Marilyn Bianchi Kids’ Playwriting Festival encourages unfiltered imagination
For the readers who don’t know me, I am a huge theater geek. I love working on theatrical productions, from acting to directing and even working backstage or in the booth. However, one aspect that I always have issue with is playwriting. I truly love playwriting and well-written plays. I just find that I have little talent for it. It often seems to me that playwriting is the most difficult task to truly excel at. While directing, acting and designing certainly take skill, playwriting is something that takes time to cultivate, and requires an incredibly strong imagination.
Marilyn Bianchi was an actress, director, educator and co-founder of Dobama Theatre. Although she passed from cancer in 1977, she used her last years to continue doing the work that she loved. She continued reaching out to students and schools in the Cleveland area, to help children discover their voice, and how theater can be useful to showcase their creativity. Two years after her death, her family and friends helped to establish the Marilyn Bianchi Kids’ Playwriting Festival, in order to continue her legacy of teaching the joys of live theater and celebrating young artists.

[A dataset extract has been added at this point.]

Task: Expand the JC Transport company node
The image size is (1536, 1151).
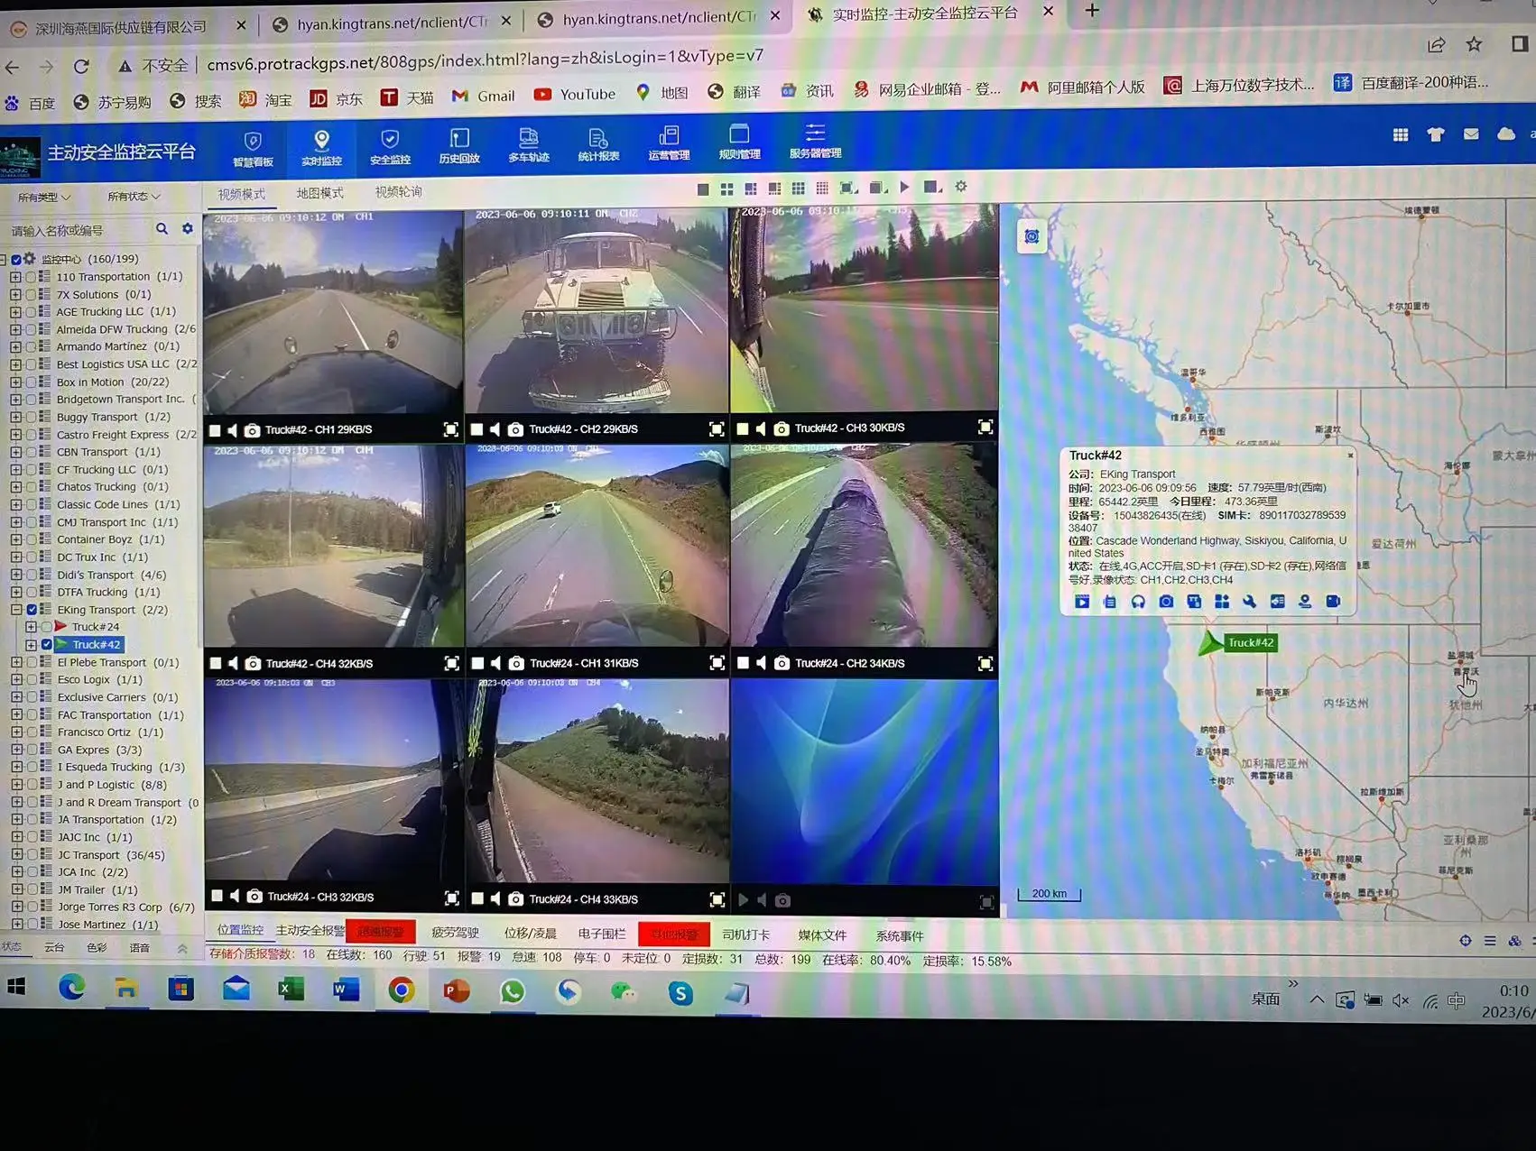Action: click(x=15, y=854)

For the past 38 years, Dobama Theater has been accepting short, 10 to 15 page scripts from children throughout Cuyahoga County between the first and twelfth grades. After choosing a number of plays, the winners rehearse and perform the shows in the summer. This Dobama tradition, occurring since 1979, was the very first event of its kind, celebrating the imagination and art of young artists. This year’s winners were announced on April 1. The plays that were chosen this year are from children of varying ages and backgrounds, from the play, “Crazy, Lazy Zeus” by second grader August Malemud of Solon and “Amanda’s Escape” by third grader Ava Kaminski in University Heights, all the way to “I Spy”by 12th grader Gus Mahoney of Shaker Heights and “Morrison v. Danvers” by 12th grader Cleveland resident Yaire Rodriguez. For the full list of plays chosen and given distinctions, you can find it on the Marilyn Bianchi Kids’ Playwriting Festival’s Facebook page.
Encouragement of the arts is something that is sorely missed by many. It takes incredible amounts of imagination to make art. It is for this reason that theater done by kids is so astonishing. Children have near limitless amounts of imagination and passion. When a child creates art, what you see isn’t restrained or focused; it’s an insight into that child’s mind, a glimpse at unfiltered imagination: Something that creates much more interesting and fun art. It’s that sort of imagination and creativity that is at the center of the Marilyn Bianchi Kids’ Playwriting Festival. I believe that Marilyn Bianchi herself put it best: “In a world full of breaking things, we want to encourage you to make things.”
The play will be performed June 2-4 at Dobama Theatre. Tickets are $25.